+++ Entries shown +++

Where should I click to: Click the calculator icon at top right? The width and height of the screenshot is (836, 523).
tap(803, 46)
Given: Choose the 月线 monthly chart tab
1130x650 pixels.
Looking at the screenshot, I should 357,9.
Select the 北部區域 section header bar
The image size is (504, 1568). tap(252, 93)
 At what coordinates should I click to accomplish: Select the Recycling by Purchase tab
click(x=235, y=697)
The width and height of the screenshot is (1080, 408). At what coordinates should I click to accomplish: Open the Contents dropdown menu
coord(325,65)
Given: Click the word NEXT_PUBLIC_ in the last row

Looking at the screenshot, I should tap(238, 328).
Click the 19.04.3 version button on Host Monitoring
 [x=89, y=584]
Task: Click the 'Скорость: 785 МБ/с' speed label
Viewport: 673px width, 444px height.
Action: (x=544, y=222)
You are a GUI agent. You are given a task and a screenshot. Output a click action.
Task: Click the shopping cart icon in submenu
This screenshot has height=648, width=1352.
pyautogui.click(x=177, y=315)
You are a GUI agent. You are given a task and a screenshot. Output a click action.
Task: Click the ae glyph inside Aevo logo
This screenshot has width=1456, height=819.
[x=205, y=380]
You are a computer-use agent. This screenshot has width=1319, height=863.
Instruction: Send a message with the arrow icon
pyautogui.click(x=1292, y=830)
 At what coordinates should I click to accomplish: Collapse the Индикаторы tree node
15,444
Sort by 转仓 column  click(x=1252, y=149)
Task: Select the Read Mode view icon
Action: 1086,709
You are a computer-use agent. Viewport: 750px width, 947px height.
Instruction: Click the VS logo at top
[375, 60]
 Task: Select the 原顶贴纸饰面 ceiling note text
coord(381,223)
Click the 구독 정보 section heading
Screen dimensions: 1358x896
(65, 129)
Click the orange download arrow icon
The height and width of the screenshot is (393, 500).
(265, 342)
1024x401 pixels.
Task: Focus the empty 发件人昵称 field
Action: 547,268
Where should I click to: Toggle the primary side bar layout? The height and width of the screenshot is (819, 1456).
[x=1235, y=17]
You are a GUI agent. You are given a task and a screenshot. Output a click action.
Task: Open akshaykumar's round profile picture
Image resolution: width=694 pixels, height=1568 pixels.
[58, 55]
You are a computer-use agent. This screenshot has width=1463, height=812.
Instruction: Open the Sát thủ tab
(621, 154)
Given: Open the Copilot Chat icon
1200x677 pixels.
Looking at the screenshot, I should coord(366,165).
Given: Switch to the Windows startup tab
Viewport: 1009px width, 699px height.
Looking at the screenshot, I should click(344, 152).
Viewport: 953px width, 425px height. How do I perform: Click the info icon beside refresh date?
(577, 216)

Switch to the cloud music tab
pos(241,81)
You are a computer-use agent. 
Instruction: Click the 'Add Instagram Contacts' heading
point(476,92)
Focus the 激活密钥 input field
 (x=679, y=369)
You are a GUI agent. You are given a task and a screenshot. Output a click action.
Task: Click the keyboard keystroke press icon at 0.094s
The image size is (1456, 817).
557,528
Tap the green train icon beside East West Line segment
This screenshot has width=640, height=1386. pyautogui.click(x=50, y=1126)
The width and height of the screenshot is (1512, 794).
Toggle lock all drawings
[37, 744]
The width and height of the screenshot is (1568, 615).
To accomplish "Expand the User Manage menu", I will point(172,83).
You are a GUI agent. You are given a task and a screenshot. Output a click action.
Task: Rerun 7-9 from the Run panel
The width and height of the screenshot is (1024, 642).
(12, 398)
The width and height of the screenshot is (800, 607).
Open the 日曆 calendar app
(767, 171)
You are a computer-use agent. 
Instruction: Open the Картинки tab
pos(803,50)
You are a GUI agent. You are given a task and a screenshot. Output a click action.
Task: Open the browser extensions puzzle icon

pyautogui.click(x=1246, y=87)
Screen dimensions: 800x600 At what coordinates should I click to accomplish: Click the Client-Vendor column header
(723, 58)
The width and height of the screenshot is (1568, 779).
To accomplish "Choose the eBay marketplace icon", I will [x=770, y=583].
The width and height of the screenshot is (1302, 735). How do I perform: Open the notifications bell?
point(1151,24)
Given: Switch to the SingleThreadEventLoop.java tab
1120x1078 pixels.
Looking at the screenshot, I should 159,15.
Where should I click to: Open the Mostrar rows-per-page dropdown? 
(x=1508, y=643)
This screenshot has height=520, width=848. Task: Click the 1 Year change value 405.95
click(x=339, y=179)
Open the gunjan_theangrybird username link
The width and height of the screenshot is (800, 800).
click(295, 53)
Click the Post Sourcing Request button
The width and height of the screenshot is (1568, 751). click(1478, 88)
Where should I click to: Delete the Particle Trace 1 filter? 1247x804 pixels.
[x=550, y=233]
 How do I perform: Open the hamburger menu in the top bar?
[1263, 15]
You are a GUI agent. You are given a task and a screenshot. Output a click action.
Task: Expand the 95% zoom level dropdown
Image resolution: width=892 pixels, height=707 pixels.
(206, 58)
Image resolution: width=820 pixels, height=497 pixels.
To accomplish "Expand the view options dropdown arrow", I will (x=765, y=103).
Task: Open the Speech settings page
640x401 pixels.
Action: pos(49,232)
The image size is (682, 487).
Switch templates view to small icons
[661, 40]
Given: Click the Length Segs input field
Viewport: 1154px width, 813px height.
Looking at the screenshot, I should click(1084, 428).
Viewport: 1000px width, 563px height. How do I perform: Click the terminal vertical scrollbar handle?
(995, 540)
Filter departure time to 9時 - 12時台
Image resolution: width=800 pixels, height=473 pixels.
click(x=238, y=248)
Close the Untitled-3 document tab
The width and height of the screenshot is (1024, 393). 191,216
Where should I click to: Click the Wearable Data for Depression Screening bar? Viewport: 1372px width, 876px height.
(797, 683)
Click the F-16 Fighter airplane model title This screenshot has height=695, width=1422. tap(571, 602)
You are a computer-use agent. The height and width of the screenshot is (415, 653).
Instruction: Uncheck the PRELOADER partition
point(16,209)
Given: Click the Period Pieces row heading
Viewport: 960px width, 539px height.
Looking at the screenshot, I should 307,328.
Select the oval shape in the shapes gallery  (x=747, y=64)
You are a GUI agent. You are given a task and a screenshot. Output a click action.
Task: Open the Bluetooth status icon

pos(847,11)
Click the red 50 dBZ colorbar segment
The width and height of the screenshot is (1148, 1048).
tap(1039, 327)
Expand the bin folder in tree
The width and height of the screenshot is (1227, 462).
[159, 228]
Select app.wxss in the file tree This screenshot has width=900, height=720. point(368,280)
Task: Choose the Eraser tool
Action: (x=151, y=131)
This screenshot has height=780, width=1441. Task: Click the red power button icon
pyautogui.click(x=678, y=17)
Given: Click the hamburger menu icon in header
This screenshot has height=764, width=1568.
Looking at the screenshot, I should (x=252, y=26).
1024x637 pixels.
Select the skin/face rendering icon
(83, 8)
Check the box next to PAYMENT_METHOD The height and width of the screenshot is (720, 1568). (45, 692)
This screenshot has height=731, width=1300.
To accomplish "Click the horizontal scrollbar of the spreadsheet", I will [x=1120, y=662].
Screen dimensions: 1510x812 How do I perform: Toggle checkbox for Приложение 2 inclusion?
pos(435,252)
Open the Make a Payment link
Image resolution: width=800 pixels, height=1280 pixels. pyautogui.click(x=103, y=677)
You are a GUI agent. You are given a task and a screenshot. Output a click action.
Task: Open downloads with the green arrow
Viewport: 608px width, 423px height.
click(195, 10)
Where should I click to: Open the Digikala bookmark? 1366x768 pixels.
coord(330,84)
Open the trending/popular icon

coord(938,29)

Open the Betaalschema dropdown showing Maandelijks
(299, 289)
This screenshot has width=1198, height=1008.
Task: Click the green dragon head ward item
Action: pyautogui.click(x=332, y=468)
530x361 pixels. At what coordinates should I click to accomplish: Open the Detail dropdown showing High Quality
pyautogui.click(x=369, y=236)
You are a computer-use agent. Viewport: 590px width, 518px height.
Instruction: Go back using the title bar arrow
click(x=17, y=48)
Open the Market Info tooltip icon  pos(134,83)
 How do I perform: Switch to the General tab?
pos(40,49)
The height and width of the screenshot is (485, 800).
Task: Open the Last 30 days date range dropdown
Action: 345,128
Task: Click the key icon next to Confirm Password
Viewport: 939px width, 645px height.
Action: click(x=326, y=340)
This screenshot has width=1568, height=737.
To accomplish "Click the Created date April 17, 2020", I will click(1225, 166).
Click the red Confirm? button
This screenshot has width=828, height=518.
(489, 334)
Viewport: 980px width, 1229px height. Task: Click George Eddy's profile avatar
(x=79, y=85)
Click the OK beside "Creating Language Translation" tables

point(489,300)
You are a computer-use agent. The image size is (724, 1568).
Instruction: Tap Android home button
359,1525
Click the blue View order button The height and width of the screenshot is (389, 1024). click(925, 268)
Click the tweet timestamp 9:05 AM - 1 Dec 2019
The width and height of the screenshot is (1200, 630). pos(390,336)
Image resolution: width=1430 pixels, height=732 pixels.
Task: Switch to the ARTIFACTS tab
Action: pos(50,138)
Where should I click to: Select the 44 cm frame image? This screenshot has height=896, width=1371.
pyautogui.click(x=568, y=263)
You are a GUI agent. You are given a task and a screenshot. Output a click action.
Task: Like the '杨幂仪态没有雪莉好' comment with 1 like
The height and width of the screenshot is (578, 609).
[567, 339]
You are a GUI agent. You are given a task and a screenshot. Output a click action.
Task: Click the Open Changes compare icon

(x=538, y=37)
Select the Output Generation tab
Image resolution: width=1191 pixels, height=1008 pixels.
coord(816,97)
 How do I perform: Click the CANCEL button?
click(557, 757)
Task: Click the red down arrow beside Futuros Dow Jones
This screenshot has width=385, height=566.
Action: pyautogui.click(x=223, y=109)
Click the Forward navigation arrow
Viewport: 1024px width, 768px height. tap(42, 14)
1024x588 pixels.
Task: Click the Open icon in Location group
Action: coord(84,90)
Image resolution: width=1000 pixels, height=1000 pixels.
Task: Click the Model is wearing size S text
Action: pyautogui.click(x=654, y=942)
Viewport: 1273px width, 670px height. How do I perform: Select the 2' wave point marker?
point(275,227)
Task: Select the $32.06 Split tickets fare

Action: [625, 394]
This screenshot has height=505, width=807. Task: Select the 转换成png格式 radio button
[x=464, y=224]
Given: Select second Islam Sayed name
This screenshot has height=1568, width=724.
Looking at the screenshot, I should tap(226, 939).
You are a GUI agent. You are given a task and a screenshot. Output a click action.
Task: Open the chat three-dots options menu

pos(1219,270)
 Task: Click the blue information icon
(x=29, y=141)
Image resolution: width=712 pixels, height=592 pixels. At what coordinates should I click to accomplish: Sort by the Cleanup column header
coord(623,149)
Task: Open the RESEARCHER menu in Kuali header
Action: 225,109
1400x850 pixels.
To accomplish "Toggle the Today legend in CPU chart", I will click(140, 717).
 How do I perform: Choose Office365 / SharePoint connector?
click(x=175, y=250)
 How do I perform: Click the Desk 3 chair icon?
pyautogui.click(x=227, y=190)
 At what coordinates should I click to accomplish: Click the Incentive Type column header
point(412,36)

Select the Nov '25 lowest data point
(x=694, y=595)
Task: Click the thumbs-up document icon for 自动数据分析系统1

+++

• Problem details:
Scan the data for the word "Expand" and copy every line where it shows up.

• Answer for the task:
To accomplish "Expand the User Manage menu", I will point(172,83).
Task: Expand the 95% zoom level dropdown
To accomplish "Expand the view options dropdown arrow", I will (x=765, y=103).
Expand the bin folder in tree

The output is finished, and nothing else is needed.